Closed
Description
Describe the bug
Despite configuring SessionCreationPolicy.NEVER for the SecurityFilterChain (using HttpSecurity) a session will be created once an endpoint is called, as by default the request cache is enabled.
To Reproduce
This will print out "Session created" if a request is issued against the test controller.

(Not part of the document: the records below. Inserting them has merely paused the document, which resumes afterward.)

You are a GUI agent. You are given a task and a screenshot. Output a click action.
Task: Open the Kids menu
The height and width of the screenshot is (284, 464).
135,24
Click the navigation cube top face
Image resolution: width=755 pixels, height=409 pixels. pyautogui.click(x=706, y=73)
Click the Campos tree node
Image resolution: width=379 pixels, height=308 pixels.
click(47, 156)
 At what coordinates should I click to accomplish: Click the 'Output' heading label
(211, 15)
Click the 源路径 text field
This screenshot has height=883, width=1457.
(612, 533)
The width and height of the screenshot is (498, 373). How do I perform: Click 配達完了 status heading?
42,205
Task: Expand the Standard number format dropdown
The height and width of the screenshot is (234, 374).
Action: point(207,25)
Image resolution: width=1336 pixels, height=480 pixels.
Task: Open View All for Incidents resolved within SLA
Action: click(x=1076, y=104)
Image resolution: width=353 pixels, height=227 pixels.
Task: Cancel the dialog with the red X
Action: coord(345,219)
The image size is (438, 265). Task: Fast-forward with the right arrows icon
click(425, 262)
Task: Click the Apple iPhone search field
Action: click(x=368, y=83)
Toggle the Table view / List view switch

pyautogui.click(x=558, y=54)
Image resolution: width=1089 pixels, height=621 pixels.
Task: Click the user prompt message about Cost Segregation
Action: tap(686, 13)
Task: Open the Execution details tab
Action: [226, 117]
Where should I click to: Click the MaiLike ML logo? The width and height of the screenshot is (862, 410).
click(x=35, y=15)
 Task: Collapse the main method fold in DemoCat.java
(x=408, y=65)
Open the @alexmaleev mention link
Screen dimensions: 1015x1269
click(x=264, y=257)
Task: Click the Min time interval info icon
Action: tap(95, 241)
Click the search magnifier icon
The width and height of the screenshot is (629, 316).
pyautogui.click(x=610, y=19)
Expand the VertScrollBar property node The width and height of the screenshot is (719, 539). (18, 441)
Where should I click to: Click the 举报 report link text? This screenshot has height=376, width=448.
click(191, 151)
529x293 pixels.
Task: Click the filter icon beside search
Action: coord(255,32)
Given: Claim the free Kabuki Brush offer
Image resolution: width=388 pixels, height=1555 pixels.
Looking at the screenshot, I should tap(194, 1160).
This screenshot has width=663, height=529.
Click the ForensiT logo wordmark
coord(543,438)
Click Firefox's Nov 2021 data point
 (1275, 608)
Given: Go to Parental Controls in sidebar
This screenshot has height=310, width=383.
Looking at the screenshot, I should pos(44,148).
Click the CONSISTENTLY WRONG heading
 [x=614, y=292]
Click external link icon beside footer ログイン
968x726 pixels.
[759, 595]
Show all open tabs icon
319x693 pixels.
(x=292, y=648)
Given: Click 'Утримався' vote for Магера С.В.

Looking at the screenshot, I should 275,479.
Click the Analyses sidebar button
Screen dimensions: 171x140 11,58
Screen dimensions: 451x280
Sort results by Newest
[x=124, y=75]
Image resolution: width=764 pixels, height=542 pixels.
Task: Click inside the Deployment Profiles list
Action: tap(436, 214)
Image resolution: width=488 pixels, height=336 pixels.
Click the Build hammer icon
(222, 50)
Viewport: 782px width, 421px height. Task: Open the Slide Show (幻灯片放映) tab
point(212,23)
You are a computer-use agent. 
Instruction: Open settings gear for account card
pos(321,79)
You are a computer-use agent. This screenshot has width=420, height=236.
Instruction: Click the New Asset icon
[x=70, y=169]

Uncommenting the line to disable the request cache will lead to the expected behaviour that no sessions are created at all.
@Configuration
@EnableWebSecurity
public class SecurityConfig {
@Bean
public SecurityFilterChain securityFilterChain(HttpSecurity http) throws Exception {
return http
// .requestCache().disable()
.securityMatcher("/test")
.authorizeHttpRequests()
.anyRequest().authenticated()
.and()
.sessionManagement()
.sessionCreationPolicy(SessionCreationPolicy.NEVER)
.and()
.build();
}
@Bean
public HttpSessionListener httpSessionListener() {
return new HttpSessionListener() {
@Override
public void sessionCreated(HttpSessionEvent se) {
System.out.println("Session created");
}
};
}
}@RestController
public class TestController {
@GetMapping("/test")
public String test() {
return "ok";
}
}Expected behavior
If the session creation policy is set to NEVER, no sessions should be created at all.